INPUT DATA:

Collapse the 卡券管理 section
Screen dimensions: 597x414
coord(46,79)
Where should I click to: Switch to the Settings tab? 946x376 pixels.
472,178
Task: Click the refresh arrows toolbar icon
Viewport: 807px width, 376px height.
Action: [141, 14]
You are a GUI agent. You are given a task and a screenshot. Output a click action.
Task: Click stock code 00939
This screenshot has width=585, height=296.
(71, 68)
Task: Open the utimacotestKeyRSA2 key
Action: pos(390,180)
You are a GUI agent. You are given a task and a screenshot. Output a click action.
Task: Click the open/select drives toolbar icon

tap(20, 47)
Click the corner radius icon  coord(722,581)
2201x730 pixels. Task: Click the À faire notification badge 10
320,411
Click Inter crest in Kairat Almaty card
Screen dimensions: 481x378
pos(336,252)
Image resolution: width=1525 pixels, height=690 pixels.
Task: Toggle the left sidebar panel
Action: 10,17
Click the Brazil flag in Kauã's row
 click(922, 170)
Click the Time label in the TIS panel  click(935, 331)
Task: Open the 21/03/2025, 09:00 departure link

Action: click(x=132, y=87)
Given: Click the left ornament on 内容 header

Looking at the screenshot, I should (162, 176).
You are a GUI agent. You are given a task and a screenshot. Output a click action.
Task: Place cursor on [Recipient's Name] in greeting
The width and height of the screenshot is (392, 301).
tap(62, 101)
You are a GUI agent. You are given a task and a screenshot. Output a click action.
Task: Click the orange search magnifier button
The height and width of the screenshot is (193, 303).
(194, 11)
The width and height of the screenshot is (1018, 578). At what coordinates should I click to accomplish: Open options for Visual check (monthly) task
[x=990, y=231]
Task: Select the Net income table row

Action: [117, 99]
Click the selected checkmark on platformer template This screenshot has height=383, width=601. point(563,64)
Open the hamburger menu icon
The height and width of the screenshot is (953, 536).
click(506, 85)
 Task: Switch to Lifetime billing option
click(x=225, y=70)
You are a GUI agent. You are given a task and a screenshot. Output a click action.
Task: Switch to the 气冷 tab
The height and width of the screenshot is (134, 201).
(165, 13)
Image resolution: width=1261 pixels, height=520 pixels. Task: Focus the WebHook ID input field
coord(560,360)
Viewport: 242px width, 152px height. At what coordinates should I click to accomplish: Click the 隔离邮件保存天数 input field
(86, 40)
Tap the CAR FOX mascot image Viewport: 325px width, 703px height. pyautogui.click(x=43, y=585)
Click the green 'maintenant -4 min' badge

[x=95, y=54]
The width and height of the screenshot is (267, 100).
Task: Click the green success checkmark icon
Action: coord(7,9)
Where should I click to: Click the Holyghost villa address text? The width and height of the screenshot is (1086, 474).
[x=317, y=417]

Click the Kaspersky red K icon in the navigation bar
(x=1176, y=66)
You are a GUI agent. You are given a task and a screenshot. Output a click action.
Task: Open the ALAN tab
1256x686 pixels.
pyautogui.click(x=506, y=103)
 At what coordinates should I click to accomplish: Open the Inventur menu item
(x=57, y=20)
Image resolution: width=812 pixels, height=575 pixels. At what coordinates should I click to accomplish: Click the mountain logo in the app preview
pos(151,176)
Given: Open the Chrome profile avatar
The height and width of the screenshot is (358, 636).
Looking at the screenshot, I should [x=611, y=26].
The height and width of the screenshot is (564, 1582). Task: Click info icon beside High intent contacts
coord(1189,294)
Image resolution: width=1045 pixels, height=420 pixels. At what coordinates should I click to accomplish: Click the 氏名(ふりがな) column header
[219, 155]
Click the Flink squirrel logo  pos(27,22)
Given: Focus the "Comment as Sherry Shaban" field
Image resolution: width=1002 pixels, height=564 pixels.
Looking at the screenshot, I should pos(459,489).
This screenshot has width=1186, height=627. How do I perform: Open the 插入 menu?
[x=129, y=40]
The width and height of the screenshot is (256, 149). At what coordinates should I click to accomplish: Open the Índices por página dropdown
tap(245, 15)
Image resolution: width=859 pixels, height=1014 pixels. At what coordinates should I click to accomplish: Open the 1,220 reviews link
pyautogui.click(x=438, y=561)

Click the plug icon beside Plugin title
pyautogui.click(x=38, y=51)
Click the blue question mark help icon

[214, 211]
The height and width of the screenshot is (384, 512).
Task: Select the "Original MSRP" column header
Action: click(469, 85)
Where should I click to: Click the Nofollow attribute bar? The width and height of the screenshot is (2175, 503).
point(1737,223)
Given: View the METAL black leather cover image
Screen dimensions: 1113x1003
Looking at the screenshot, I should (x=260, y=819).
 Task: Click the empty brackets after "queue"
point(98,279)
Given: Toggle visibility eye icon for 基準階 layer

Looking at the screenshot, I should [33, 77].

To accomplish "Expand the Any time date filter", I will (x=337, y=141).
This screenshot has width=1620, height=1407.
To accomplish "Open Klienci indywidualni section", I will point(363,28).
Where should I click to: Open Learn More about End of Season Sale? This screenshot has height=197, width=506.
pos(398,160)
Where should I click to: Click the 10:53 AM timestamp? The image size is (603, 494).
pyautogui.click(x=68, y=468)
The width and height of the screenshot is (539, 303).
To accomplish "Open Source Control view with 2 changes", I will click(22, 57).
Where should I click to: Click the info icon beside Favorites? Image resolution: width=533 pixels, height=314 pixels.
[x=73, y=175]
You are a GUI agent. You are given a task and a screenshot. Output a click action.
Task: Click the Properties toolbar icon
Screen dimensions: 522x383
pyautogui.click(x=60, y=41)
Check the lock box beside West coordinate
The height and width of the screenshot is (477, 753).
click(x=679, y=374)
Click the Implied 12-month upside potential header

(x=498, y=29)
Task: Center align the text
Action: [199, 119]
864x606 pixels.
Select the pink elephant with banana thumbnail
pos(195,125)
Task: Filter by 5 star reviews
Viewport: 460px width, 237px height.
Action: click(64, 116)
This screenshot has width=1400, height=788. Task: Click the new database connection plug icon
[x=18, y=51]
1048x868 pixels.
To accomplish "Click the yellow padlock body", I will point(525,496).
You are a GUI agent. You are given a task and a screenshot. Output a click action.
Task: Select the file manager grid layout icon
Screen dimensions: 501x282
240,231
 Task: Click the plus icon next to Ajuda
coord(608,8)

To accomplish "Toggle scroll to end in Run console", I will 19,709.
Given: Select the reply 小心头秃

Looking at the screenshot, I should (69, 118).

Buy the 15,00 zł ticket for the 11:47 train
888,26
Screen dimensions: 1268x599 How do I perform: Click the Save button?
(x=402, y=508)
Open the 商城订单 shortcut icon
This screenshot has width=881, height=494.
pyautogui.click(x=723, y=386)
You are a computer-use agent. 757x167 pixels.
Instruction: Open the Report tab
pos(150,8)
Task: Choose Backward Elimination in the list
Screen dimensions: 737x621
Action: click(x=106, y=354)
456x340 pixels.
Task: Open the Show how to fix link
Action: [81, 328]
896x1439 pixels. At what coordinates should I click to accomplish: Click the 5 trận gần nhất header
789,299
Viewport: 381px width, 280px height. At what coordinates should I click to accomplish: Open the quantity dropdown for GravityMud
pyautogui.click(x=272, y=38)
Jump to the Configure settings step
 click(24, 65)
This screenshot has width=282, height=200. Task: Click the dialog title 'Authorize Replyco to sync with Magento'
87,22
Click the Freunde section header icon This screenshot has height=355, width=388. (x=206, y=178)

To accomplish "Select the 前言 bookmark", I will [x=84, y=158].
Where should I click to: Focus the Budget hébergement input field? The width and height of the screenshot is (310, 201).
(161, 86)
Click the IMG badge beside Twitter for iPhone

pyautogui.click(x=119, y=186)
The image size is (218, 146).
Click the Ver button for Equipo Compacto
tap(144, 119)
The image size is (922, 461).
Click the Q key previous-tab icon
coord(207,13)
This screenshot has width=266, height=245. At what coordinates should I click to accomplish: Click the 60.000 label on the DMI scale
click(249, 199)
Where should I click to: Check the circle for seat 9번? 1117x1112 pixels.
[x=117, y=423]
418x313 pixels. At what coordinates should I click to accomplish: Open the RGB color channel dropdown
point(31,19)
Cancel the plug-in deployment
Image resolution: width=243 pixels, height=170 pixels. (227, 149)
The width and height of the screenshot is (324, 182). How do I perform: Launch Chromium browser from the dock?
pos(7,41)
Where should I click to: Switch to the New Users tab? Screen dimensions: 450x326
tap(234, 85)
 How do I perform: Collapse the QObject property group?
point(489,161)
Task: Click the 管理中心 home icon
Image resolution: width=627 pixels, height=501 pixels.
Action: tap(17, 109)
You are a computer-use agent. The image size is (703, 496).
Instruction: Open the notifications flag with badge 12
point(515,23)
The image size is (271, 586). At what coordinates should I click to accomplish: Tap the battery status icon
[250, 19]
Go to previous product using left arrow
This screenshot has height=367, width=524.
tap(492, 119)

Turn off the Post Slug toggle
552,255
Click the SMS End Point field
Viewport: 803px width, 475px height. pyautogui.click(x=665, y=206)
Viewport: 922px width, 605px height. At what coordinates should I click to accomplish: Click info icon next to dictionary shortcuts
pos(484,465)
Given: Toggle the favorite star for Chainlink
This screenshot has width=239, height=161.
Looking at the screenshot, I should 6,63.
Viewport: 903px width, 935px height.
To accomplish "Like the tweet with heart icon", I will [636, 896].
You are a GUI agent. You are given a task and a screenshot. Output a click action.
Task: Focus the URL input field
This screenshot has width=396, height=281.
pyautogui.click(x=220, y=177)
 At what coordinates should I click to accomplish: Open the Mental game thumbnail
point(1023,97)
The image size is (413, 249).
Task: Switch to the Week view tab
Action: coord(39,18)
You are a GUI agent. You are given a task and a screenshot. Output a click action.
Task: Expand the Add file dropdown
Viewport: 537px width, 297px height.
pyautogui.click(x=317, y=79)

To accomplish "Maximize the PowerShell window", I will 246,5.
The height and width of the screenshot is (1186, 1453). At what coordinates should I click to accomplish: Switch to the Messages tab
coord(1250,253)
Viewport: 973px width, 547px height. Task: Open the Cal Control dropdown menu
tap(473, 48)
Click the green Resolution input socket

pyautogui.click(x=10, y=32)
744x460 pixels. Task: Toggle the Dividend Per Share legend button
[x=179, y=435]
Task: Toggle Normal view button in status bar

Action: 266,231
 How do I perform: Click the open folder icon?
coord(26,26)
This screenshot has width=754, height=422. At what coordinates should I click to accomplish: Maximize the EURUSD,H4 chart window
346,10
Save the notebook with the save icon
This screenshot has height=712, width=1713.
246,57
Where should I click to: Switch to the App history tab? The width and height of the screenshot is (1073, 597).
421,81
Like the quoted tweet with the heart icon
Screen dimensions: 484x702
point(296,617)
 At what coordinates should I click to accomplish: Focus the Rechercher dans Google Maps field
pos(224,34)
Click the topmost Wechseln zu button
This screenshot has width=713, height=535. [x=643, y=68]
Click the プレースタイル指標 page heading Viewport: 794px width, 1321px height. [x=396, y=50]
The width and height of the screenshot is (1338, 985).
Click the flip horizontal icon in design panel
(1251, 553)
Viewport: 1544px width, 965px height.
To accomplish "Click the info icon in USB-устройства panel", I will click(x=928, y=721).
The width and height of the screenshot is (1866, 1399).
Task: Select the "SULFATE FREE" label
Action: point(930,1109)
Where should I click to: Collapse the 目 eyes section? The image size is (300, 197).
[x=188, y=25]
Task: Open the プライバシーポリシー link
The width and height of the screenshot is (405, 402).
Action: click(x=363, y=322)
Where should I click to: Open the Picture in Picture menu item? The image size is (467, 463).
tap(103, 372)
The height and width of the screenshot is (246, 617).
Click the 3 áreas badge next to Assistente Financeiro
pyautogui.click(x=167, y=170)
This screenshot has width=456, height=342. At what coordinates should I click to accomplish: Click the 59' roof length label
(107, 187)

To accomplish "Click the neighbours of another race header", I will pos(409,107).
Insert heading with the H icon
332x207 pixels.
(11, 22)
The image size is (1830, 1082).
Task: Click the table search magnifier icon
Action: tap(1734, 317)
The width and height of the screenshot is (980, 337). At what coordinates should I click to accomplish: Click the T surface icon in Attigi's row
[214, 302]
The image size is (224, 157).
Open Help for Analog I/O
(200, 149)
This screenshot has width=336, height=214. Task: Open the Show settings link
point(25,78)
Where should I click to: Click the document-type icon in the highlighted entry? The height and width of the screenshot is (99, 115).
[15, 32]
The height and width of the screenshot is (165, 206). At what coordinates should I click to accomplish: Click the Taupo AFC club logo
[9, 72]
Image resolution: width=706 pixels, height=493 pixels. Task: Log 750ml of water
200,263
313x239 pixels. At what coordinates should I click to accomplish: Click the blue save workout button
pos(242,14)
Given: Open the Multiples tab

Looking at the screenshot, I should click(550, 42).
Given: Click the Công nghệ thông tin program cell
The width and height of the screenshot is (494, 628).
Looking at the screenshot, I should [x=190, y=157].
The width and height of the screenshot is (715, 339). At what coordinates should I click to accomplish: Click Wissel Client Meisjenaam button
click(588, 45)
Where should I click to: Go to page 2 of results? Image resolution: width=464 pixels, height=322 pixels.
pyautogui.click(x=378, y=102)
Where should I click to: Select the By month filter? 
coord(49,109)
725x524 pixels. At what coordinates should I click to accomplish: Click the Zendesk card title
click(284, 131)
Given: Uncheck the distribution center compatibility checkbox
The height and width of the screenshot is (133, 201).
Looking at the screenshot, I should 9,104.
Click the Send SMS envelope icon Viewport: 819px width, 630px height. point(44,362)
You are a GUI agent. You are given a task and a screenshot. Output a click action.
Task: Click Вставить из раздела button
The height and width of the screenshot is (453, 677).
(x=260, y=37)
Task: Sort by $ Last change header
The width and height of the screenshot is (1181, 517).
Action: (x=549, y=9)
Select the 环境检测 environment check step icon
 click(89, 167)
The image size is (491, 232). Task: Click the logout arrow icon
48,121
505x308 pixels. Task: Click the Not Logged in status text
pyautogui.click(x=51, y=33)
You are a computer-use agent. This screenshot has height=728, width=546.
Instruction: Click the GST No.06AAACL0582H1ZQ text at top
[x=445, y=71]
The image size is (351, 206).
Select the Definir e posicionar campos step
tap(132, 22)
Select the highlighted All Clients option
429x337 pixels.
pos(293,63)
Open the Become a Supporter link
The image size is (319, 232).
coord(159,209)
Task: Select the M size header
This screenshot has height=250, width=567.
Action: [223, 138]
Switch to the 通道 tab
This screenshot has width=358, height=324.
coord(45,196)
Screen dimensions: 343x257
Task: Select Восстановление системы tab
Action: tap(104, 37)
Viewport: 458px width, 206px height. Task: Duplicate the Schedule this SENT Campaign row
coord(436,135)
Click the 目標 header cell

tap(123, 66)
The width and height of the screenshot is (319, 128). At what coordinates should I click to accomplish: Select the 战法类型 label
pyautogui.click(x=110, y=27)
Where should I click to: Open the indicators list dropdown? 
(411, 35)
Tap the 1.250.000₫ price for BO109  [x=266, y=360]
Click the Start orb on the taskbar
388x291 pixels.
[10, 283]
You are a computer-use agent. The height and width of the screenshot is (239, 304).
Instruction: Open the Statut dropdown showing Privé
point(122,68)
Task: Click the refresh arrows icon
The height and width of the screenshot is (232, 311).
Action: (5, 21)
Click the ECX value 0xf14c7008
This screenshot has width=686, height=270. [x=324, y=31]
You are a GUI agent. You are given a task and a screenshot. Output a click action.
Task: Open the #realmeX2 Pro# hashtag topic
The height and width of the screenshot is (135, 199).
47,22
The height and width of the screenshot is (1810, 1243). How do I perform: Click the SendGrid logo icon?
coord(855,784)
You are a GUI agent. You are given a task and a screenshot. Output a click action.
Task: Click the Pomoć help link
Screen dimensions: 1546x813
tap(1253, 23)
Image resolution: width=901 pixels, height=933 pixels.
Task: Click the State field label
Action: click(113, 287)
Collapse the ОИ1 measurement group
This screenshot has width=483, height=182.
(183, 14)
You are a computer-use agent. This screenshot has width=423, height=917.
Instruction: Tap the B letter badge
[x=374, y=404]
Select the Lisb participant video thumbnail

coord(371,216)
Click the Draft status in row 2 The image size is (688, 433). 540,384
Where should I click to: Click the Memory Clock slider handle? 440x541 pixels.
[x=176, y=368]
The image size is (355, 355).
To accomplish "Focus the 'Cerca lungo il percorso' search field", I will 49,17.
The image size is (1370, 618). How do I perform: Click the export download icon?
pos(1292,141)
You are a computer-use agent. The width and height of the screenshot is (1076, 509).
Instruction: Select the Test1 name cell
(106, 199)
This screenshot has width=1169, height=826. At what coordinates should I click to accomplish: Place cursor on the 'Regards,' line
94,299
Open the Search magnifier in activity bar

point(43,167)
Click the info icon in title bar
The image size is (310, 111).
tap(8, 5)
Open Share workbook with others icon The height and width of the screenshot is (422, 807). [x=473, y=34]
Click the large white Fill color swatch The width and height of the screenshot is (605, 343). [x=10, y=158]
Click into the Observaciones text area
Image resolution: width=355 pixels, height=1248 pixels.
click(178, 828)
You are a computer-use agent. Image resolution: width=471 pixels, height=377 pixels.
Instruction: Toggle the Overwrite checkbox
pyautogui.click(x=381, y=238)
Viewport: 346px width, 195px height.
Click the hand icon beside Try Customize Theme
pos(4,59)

WHAT TO WORK ON:
Only the lines from the start of the listing through the line with "Task: Click stock code 00939" should be repeated, each exactly as it stands.

SOLVED EXERCISE:
Collapse the 卡券管理 section
Screen dimensions: 597x414
coord(46,79)
Where should I click to: Switch to the Settings tab? 946x376 pixels.
472,178
Task: Click the refresh arrows toolbar icon
Viewport: 807px width, 376px height.
Action: [141, 14]
You are a GUI agent. You are given a task and a screenshot. Output a click action.
Task: Click stock code 00939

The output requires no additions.